**Aim of the task**
Write the next part of the passage below about Chieko Shiina's talk on thyroid cancer in Fukushima children, picking up after its final sentence.

**Passage**

*** Block opens ***

Fukushima resident Chieko Shiina is a supporter of the Fukushima Collaborative Clinic that works to confront authorities about people’s exposure to radiation released by the Fukushima Daiichi triple meltdown.  Chieko Shiina’s presentation in San Luis Obispo near the Diablo Canyon reactor, exposes the cancer epidemic underway in Japan right now, with 85 children already treated for cancer and 112 more children suspected to have cancer. The Japanese government denies these facts insisting instead that the rise in pediatric thyroid cancer is not due to the catastrophe at Fukushima and the media will not report them.  In her presentation Speaking Out: Fukushima, the Abe Government Expansion & Export of Nuclear Plants at the Nuclear Free California Network Conference, Shiina reported that the head of Japan’s National Cancer Research Center has estimated the rate of cancer has gone up 61 times.  Fairewinds Energy Education has been following the risk of thyroid cancer in Fukushima children since the March 2011 meltdown; watch our video here.  Mothers for Peace member Carole Hisasue provided the exquisite translation of Chieko Shiina’s moving talk.

*** Block closes ***

**Given data**
*** Block opens ***

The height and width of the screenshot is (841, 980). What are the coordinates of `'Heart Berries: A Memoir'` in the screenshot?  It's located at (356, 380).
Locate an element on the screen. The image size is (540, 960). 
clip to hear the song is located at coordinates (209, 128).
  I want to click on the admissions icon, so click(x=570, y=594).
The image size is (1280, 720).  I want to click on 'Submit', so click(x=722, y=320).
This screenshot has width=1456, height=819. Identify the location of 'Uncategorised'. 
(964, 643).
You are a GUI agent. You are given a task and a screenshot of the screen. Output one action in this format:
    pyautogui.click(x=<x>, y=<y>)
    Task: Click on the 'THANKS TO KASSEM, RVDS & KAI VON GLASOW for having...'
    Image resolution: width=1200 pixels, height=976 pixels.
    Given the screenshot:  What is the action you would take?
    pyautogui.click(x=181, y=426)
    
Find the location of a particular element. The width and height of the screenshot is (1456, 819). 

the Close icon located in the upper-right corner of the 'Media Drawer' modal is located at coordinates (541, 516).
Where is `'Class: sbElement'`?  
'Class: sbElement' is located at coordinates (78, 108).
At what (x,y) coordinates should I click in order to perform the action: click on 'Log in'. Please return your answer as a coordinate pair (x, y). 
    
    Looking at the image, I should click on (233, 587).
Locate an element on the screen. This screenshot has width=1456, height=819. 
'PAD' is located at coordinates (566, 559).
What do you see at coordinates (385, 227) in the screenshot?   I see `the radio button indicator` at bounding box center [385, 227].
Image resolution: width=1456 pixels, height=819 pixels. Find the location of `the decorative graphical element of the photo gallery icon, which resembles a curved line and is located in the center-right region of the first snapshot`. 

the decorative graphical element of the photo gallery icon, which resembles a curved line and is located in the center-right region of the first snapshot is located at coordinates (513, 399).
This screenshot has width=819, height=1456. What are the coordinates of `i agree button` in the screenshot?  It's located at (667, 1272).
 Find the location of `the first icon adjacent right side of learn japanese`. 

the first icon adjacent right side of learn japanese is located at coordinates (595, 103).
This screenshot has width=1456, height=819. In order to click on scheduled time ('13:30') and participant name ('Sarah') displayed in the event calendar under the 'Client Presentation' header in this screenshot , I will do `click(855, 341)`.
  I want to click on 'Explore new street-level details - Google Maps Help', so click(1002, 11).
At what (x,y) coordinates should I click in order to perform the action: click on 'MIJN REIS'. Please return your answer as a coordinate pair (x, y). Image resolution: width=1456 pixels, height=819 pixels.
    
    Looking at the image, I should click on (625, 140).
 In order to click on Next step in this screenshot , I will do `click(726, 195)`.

*** Block closes ***

**The answer**
Scandalous emails between Pacific Gas and Electric executives and California Public Utilities Commission state regulators divulge ‘back-room’ deals with expensive wine exchanges in quid pro quo nuclear regulatory arrangements. PG&E is the owner of the controversial, aging Diablo Canyon nuclear power plant that is nestled between two serious fault lines. Friends of the Earth commissioned Fairewinds’ Arnie Gundersen to submit an expert report detailing the risk of aging Diablo Canyon’s mechanical failures and safety issues in the event of an earthquake here. PG&E is pushing to relicense this dangerous nuclear site and using any means necessary to do so, even resorting to “unethical conduct”. The Utility Reform Network, led by Mark Toney is calling for the California Public Utilities Commission to reexamine all behind-the-scene agreements made between former PG&E vice president Brian Cherry and former commission president Michael Peevey and release any deal-making internal emails. State prosecutors have raided both Peevey and Cherry’s homes for computers, day planners, and other documents that would pertain to a corruption investigation.

International Nuclear News:

In Fairewinds’ most recent video on Nuclear Containment Risk, we focus on the radiation leaks and toxic radioactive substance releases that occurred during the first four days after the Fukushima Daiichi disaster from which data analysis shows that only 25% of the radioactivity escaped the containment systems. Experts were surprised that 75% of the radioactivity that leaked out of the containment systems occurred during the subsequent two weeks. NHK World News has created an excellent video demonstrating how all this radioactivity was released from the plant into the surrounding environment. During the meltdown, fire engines pumped 30 tons of water every hour onto the reactors to keep them cool however in-house investigations by plant operators show that only one ton of this water was actually able to hit its target. According to experts, the water hitting the reactors was not enough to cool the fuel, so the zirconium fuel cladding started overheating and the fuel melted which is why more radioactivity and toxicity escaped for a longer period of time. Masanori Naitoh, director of the Institute for Applied Energy (a foundation authorized by Japan’s Ministry of International Trade and Industry) stated, “Fuel keeps melting slowly as zirconium generates a relatively large amount of heat. The metal remained hot for some time. This means radioactive materials will be released for a longer time.”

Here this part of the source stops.